Ember subió hasta St. John's Wood y fue a ver al viejo Bolton, el ladrón retirado, en su pequeña y coqueta villa comprada con los beneficios de toda una vida dedicada a robar. El motivo de la visita era recoger las herramientas.
– Son para un amigo -explicó-. Para un pequeño golpe en una vieja caja fuerte en el campo.
– Son unas herramientas muy buenas -dijo el viejo. Sus ojos eran acuosos y ahora ya tenía que moverse con la ayuda de un par de bastones; se había esfumado toda su agilidad anterior, él, un hombre que podía deslizarse a través de las ventanas más difíciles e introducirse por las azoteas como una serpiente. No hay nada de vuestro novedoso material, sabes -parecía estar poco dispuesto a dejarlo-. Nada de sopletes y ese tipo de cosas.
– No serán necesarias -replicó alegremente Ember-. Ya digo que es una vieja caja fuerte.
– No es que me importe prestártelas -sin ninguna duda sí que le importaba-. Sin embargo, me gustaría saber quién las utilizará.
– Es un amigo mío prusiano. Le están buscando por toda Alemania y ahora no dispone de dinero. Sólo con este golpe tendrá para una buena temporada. Un buen tipo. El mejor.
– Bien.
– A ti te corresponden cien guineas.
– Eso es mucho dinero, Ember. No puede ser un robo tan pequeño.
– No hagas preguntas, Tom. Cincuenta ahora. El resto más tarde.
A regañadientes, el ladrón retirado tiró de sí mismo hacia arriba. Ember escuchó que se movía ruidosamente en el dormitorio.
– Están en el rellano de la escalera -dijo Bolton cuando volvió a aparecer-. Yo no consigo bajarlas. La edad y el reúma son cosas terribles. En una ocasión me llevé algunas herramientas y cuarenta libras de un botín a ocho azoteas de altura, con los polis persiguiéndome todo el tiempo. Ahora necesito una hora para prepararme el té. Un prusiano, ¿dijiste? ¿Le conozco yo?
– Lo dudo. -Ember dejó caer los soberanos de oro sobre la mesa de la cocina y subió las escaleras para recoger la bolsa de herramientas, lo que llamaban una pequeña bolsa de cuero marrón. No se arrepentirá -replicó al viejo Bolton-. Las tendrá otra vez aquí antes de que acabe el mes.

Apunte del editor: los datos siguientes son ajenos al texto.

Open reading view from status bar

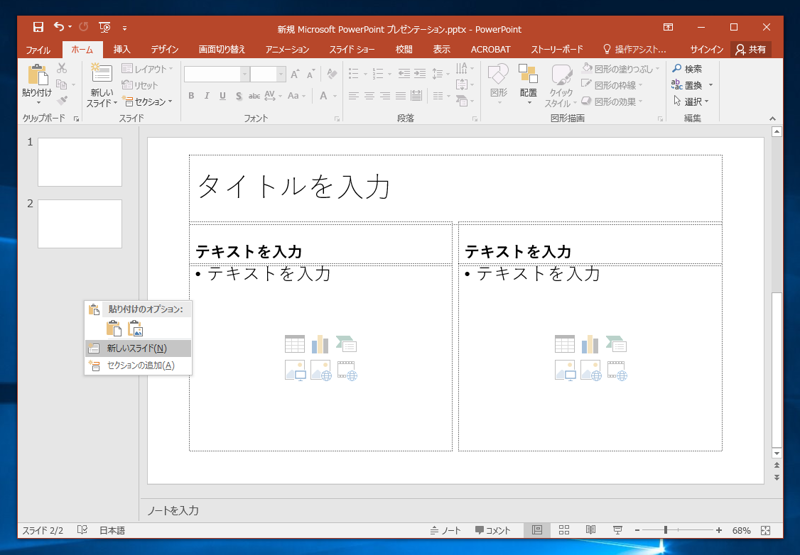point(590,530)
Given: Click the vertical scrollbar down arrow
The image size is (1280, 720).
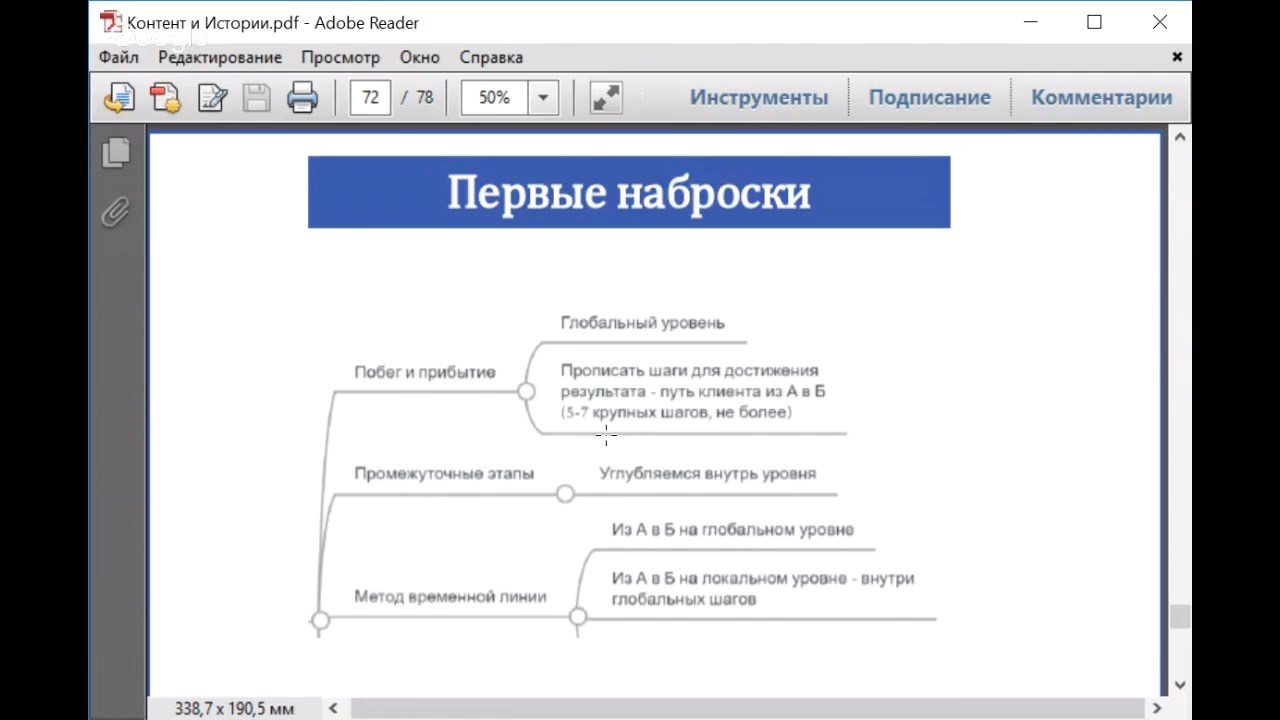Looking at the screenshot, I should tap(1180, 685).
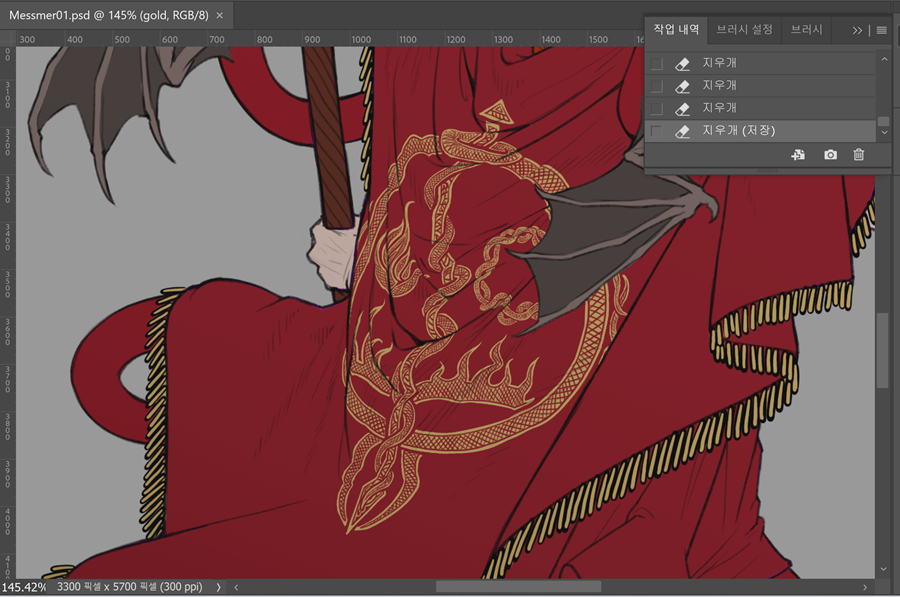900x597 pixels.
Task: Click eraser icon of 지우개 (저장) state
Action: point(683,131)
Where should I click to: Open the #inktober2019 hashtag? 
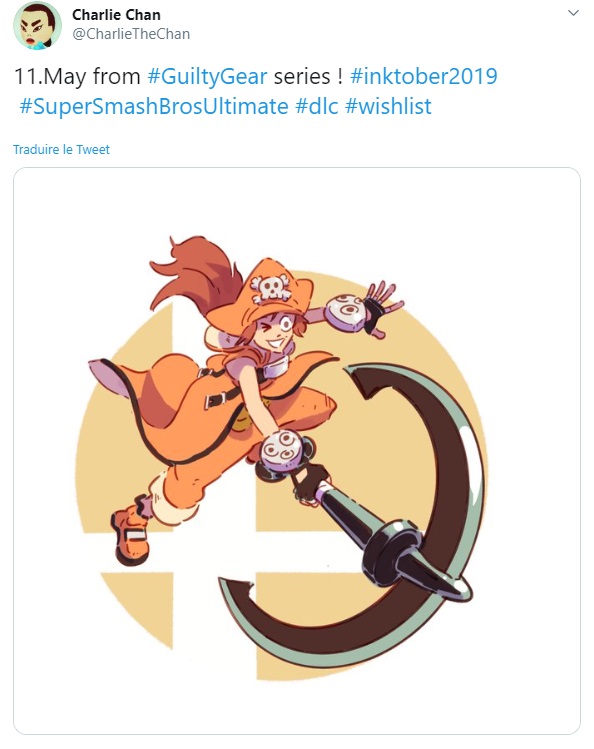[x=424, y=76]
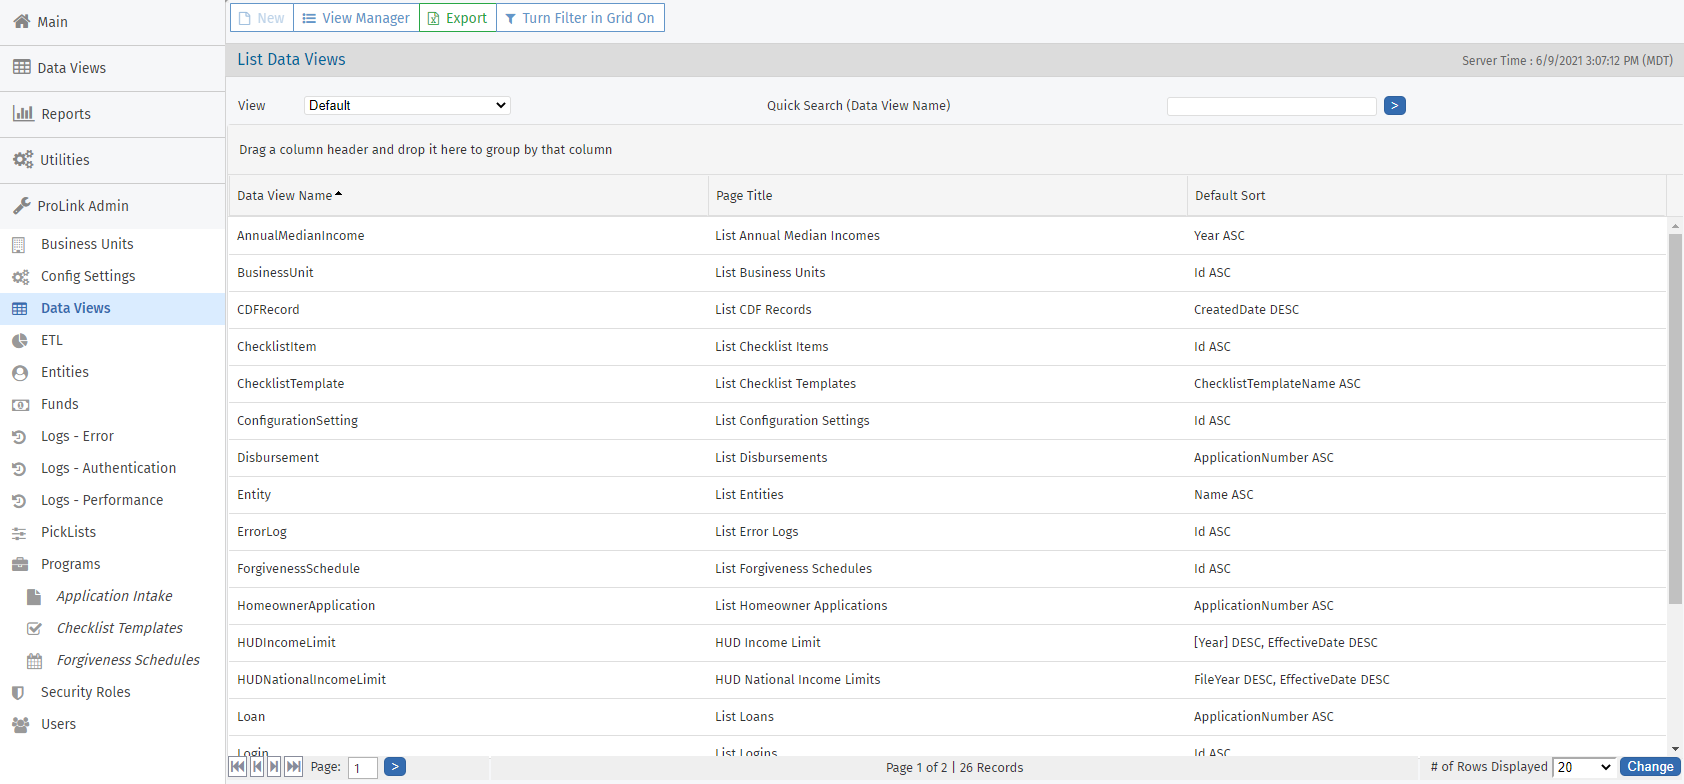This screenshot has height=784, width=1684.
Task: Click the Quick Search text field
Action: (1271, 106)
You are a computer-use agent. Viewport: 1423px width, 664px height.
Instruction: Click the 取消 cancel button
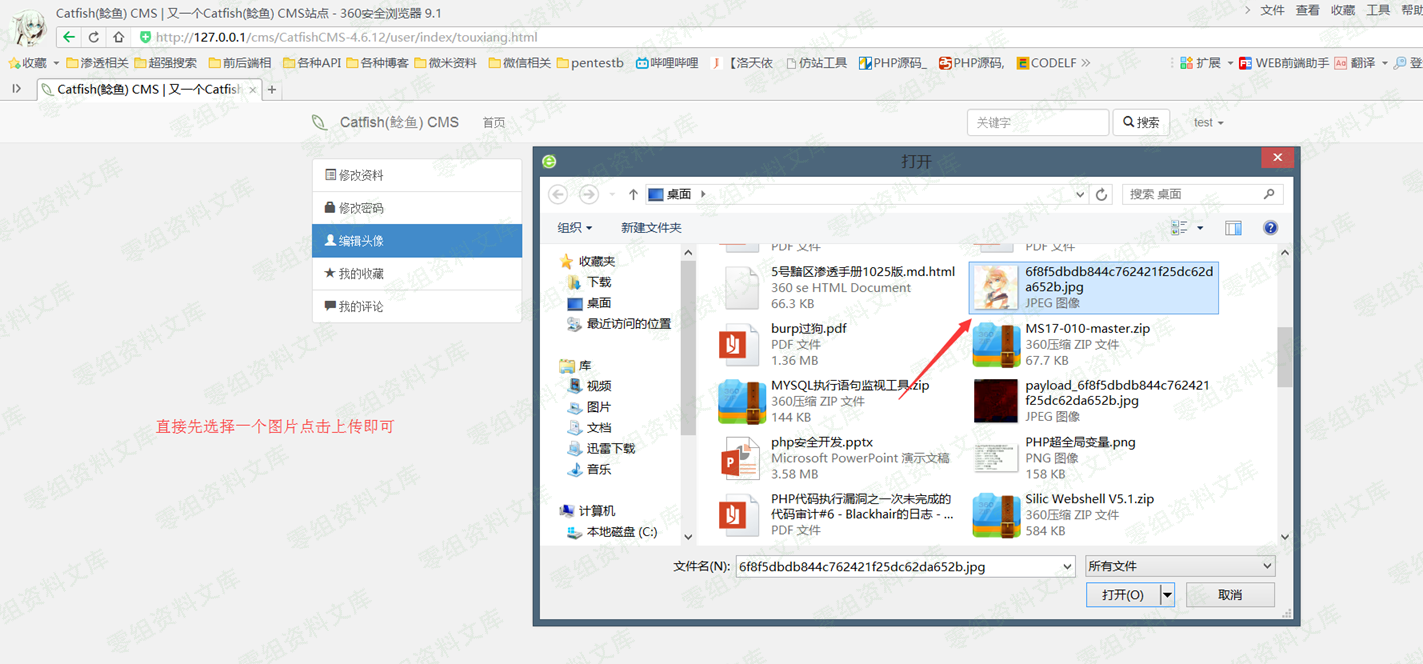pyautogui.click(x=1229, y=595)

Tom Bolton tenía una mujer que le ayudaba y le hacía la compra. No era caridad, ya que le pagaba una buena suma y además sabía que ella le sisaba de la compra, pero era necesario tenerla. Cuando ella entró de sopetón a la mañana siguiente, le pidió que enviara una carta que le había llevado mucho tiempo escribir, hasta el punto de que se hincharon sus nudillos. La llevó hasta el buzón mientras iba de camino a la compra. La carta estaba dirigida a D. Angus McCready Crow, a su domicilio particular.